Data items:
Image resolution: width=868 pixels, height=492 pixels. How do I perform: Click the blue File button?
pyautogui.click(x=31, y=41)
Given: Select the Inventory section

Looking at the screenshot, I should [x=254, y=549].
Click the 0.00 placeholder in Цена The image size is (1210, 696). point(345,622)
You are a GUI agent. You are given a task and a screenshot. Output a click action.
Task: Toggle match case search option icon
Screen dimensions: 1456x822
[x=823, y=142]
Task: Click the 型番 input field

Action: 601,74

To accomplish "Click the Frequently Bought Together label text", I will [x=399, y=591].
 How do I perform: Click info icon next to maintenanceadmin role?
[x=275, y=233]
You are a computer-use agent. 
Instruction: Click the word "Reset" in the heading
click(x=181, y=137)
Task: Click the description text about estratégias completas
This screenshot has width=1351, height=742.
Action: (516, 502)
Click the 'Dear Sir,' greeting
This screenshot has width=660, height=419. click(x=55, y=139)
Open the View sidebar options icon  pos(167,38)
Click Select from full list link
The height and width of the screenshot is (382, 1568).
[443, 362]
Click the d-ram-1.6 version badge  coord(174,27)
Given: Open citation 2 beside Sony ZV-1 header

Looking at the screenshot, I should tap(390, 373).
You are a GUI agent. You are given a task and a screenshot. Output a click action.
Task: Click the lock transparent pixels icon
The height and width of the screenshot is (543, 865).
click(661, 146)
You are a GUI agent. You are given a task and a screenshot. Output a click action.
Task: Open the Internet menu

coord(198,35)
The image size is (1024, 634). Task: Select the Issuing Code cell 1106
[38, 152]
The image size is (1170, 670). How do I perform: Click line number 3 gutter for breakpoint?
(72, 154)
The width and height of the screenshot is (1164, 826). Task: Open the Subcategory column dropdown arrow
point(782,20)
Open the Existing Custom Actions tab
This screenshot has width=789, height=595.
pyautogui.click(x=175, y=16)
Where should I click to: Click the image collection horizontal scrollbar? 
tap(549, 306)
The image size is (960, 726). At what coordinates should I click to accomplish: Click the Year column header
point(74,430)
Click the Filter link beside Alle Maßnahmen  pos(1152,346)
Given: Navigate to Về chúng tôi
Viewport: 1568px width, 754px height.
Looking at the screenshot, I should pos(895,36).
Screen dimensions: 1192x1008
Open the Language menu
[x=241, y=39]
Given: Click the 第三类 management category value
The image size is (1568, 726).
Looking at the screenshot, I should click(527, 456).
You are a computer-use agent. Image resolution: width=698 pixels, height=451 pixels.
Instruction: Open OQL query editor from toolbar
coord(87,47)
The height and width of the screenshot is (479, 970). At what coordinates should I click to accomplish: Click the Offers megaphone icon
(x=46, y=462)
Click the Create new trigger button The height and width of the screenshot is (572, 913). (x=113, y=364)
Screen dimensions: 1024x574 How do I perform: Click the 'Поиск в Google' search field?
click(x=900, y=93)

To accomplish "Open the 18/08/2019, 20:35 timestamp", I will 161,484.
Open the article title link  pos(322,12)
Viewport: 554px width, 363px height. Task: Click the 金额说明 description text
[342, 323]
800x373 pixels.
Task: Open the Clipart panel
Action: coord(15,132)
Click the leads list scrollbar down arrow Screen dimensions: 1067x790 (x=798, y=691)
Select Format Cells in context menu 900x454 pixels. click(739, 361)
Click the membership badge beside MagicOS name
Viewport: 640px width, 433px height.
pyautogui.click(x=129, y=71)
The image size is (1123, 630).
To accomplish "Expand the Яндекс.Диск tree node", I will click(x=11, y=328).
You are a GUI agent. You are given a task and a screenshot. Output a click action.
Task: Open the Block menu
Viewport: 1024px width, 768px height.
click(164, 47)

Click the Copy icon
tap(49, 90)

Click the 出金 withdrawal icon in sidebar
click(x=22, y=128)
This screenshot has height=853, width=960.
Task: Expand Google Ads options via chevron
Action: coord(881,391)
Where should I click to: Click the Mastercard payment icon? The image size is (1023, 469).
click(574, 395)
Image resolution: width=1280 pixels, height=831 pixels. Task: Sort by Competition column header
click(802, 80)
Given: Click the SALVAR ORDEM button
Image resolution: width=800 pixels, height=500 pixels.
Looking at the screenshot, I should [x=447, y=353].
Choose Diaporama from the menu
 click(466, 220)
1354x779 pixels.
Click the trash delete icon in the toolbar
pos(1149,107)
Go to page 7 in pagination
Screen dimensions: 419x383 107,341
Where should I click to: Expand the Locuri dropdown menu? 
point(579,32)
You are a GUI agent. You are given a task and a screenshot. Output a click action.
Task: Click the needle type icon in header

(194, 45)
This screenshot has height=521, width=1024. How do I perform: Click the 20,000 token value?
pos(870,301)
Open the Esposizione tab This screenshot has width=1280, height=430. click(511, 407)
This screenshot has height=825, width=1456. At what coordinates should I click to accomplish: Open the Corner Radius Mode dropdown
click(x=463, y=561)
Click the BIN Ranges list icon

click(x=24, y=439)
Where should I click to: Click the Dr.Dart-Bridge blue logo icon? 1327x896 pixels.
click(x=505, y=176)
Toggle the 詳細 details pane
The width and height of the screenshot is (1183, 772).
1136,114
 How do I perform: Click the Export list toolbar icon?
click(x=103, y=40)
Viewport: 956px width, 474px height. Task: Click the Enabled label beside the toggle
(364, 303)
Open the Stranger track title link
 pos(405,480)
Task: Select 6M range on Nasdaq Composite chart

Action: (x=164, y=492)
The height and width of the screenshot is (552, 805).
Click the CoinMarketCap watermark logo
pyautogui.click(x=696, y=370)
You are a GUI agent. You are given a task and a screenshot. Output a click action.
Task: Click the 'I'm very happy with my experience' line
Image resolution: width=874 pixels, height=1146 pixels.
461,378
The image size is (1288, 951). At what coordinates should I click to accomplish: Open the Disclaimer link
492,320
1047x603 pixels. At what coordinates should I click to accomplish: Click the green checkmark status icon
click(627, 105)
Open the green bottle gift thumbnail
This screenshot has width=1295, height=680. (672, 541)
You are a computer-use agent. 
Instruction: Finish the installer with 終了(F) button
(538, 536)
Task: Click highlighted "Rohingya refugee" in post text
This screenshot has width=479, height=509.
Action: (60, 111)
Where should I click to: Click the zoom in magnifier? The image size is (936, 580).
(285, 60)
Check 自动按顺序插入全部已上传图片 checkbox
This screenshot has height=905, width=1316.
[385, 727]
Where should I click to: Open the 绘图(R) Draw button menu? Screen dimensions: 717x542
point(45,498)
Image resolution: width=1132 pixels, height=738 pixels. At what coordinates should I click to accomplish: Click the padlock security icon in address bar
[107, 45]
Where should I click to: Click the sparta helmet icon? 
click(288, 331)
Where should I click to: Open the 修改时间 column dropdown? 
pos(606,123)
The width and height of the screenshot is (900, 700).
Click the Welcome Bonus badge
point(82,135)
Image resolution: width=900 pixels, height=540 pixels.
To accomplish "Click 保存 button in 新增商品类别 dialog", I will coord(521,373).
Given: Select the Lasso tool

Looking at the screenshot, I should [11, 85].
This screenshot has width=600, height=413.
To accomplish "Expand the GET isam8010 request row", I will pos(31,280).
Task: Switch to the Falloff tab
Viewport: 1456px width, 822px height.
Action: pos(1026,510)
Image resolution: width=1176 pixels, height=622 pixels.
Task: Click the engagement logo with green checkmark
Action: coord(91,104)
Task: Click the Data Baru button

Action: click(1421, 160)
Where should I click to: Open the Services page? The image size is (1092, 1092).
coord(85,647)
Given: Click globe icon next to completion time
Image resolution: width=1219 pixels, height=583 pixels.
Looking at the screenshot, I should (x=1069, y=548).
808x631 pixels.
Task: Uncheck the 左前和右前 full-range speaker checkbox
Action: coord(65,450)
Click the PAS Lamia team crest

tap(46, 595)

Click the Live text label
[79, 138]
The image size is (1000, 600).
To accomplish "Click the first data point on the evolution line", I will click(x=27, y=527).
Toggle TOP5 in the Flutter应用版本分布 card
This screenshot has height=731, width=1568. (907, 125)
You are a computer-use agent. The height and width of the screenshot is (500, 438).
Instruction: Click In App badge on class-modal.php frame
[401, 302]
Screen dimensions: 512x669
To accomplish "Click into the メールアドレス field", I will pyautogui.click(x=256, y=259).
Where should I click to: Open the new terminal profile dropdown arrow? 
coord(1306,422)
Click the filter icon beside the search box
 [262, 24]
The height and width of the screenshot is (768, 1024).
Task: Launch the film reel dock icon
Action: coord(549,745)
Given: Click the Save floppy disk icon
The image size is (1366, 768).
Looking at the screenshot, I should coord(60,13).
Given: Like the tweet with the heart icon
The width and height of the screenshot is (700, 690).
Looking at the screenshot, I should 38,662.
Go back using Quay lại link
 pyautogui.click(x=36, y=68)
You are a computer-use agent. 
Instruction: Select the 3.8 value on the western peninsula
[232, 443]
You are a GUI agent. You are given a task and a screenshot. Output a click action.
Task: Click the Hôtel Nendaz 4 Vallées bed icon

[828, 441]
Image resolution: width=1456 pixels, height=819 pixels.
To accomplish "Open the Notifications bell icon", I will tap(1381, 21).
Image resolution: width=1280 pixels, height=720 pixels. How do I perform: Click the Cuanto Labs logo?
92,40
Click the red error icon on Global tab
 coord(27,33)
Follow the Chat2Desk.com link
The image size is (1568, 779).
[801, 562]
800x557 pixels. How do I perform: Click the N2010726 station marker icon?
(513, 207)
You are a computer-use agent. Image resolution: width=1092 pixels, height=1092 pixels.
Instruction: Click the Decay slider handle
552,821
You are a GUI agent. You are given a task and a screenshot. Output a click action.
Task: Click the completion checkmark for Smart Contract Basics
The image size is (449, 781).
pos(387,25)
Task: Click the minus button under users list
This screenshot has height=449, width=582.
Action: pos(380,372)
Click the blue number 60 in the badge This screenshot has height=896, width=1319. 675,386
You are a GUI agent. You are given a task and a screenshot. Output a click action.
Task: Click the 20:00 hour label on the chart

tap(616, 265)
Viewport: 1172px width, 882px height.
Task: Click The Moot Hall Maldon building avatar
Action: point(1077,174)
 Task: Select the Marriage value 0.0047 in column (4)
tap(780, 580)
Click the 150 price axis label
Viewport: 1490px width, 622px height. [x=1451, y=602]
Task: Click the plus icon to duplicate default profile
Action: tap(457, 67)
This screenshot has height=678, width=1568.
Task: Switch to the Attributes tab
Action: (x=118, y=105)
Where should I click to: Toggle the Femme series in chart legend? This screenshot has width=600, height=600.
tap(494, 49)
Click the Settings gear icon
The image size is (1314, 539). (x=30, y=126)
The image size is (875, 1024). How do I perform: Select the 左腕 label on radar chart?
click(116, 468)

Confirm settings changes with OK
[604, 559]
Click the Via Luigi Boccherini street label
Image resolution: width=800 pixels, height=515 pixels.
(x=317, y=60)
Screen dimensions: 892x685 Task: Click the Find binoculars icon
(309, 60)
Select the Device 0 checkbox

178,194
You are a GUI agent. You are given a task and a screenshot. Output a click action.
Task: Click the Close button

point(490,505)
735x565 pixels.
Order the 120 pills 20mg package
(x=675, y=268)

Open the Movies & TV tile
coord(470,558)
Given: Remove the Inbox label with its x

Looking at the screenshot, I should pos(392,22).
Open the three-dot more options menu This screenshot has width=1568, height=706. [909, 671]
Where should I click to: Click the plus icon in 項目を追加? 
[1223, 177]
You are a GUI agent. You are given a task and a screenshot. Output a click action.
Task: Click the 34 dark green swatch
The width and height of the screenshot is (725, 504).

Work task:
If a line above holds the word "will", copy it.

Expected answer:
To accomplish "Click the Frequently Bought Together label text", I will [x=399, y=591].
To accomplish "Open the 18/08/2019, 20:35 timestamp", I will 161,484.
To accomplish "Expand the Яндекс.Диск tree node", I will click(x=11, y=328).
To accomplish "Click 保存 button in 新增商品类别 dialog", I will coord(521,373).
To accomplish "Expand the GET isam8010 request row", I will pos(31,280).
To accomplish "Click the first data point on the evolution line", I will click(x=27, y=527).
To accomplish "Click into the メールアドレス field", I will pyautogui.click(x=256, y=259).
To accomplish "Open the Notifications bell icon", I will tap(1381, 21).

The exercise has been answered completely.